Reported by: J Dillenberg, Arizona Dept of Health Svcs. C Atchison, Iowa Dept of Public Health. E Baumgartner, Louisiana Dept of Health and Hospitals. B DeBuono, New York State Dept of Health. E Hill, Oregon Health Div. P Nolan, Rhode Island Dept of Health. D Smith, Texas Dept of Health. B Miyahara, Washington State Dept of Health. Public Health Foundation, Washington, DC. Health Resources and Svcs Administration, and Office of Disease Prevention and Health Promotion, Public Health Svc; Office of Public Health and Science, US Dept of Health and Human Svcs.

Editorial Note

Editorial Note: The findings in this report indicate the predominance of personal health services in the public health systems of the states participating in this survey: more than $2 of every $3 spent by the eight states on essential public health services was for personal health-care services. Spending for population-based services accounted for only 1% of total health-care expenditures. These findings provide baseline estimates of public health expenditures, which can be used to develop policy and determine resource allocations.

The findings in this report are subject to at least three limitations. First, the estimated expenditures are based on data from a small, nonrandom sample of states that may not be representative of all states. In particular, the availability and use of resources for essential public health services may vary in relation to public priorities, revenue sources, and other factors. Second, although the essential services were explicitly defined, there were state-specific differences in statutory responsibilities and organization of state public health agencies that in turn were associated with variations in expenditures for and interpretations of the essential public health services. Finally, the ability of the eight states to compile local expenditure data varied. PHS is refining the methods used to estimate expenditures for essential public health services and will directly estimate local essential public health service expenditures.

References

  1. Public Health Foundation. Measuring expenditures for essential public health services. Washington, DC: Public Health Foundation, 1996.

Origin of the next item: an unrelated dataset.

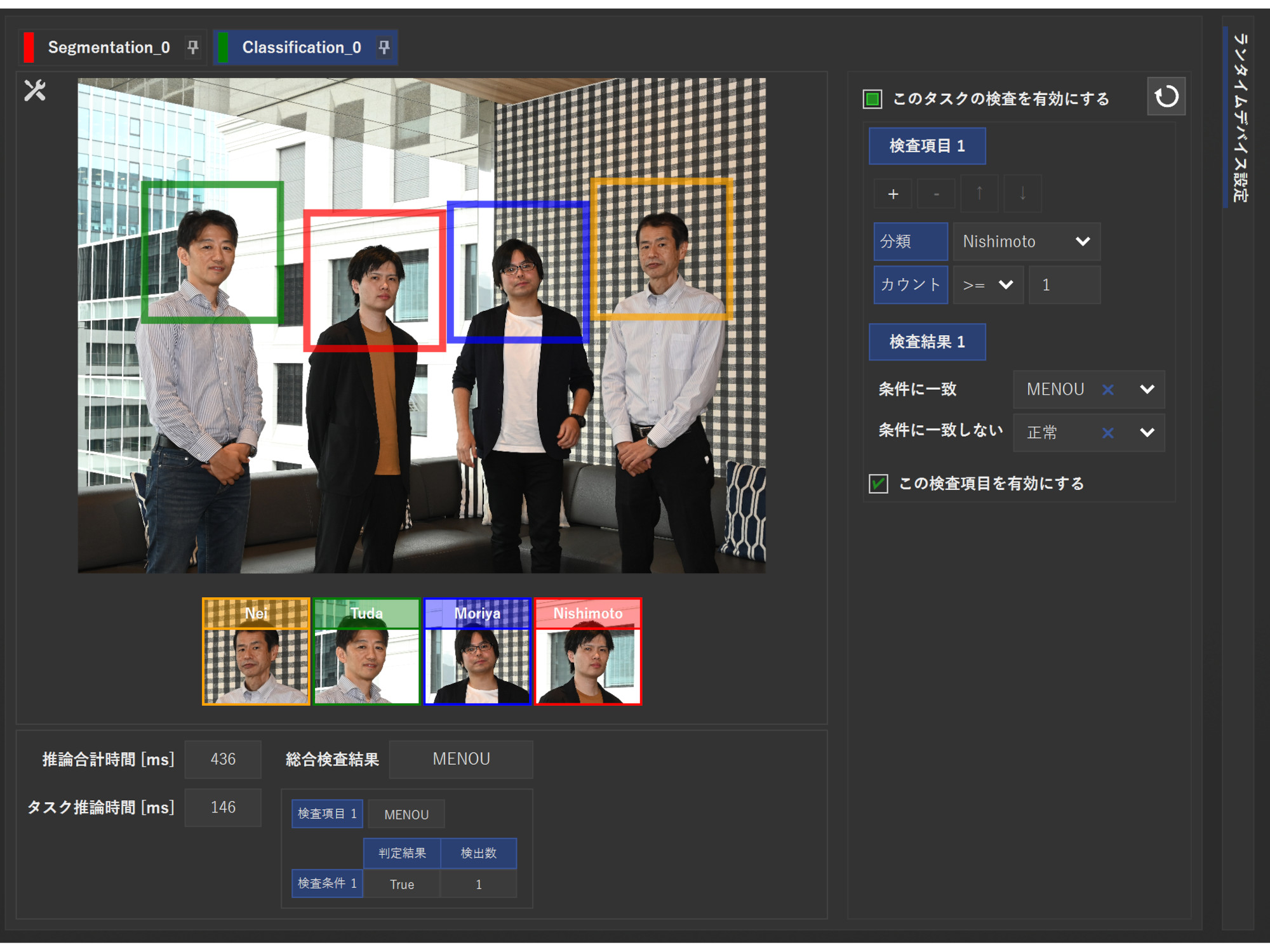Clear the 正常 selection with X
The height and width of the screenshot is (952, 1270).
(1108, 433)
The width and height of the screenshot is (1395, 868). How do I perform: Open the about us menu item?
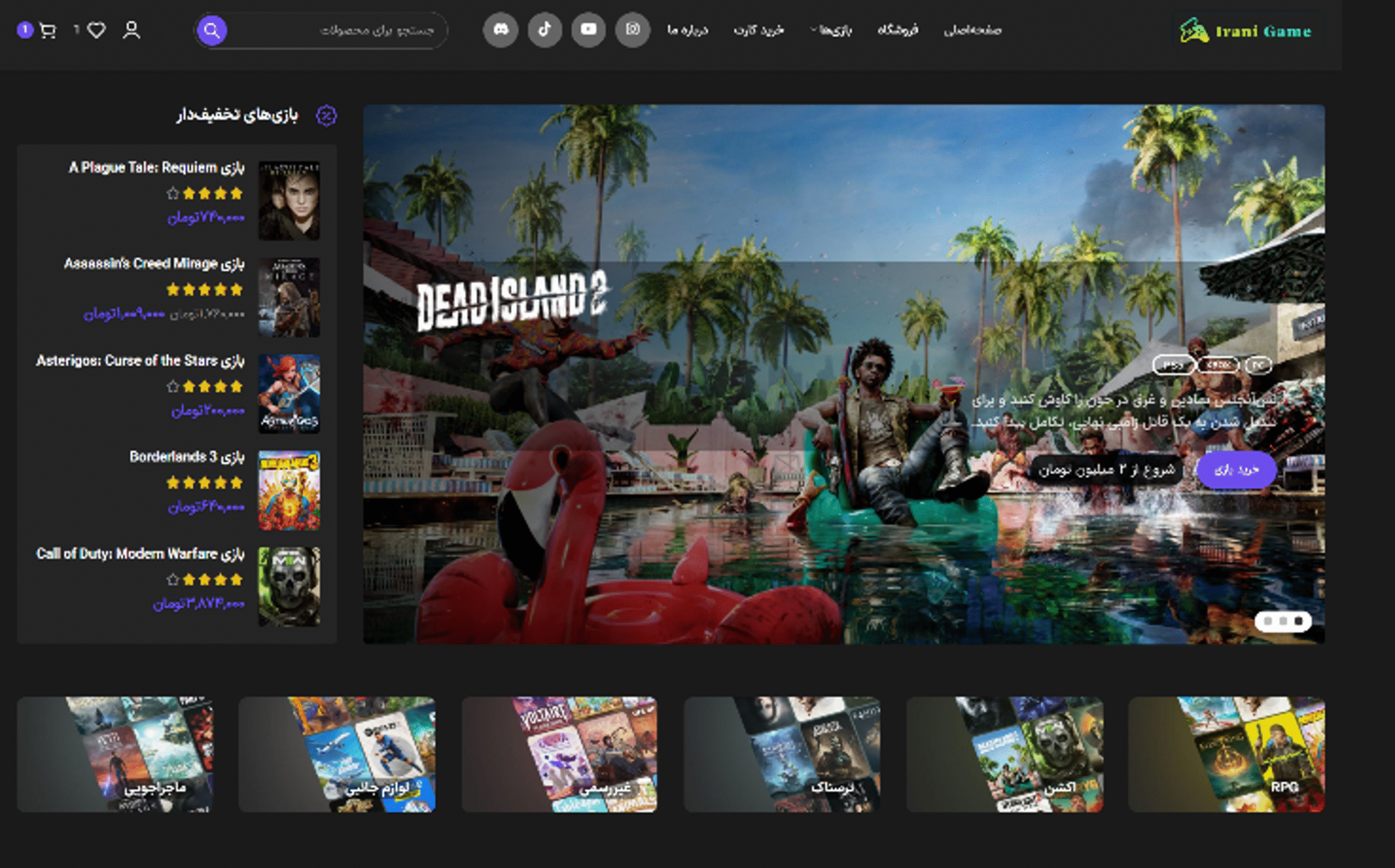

  2. Alecxih KL, Rutkin D. State-level estimates of health-care expenditures. Arlington, Virginia: Lewin-VHI, 1993.

    • Three states reported expenditures for 1994 and six for 1995. Illinois also was surveyed but is excluded from all analyses reported here because of missing local health department data.
      Table_1
      Note: To print large tables and graphs users may have to change their printer settings to landscape and use a small font size.

      
      Public Health Responsibilities and Essential Public Health Services, 1994
      
      Public Health Responsibilities:
      -- Prevent epidemics and the spread of disease.
      -- Protect against environmental hazards.
      -- Prevent injuries.
      -- Promote and encourage healthy behaviors and mental health.
      -- Respond to disasters and assist communities in recovery.
      -- Assure the quality and accessibility of health services.
      
      Essential Public Health Services:
      -- Monitor health status to identify and solve community health problems.
      -- Diagnose and investigate health problems and health hazards in the
         community.
      -- Inform, educate, and empower people about health issues.
      -- Mobilize community partnerships and actions to identify and solve
         health problems.
      -- Enforce laws and regulations that protect health and ensure safety.
      -- Link people to needed personal health services and assure the provision
         of health care when otherwise unavailable.
      -- Assure a competent public health and personal health-care workforce.
      -- Evaluate effectiveness, accessibility, and quality of personal and
         population-based health services.
      -- Develop policies and plans that support individual and community health
         problems.
      -- Research for new insights and innovative solutions to health problems.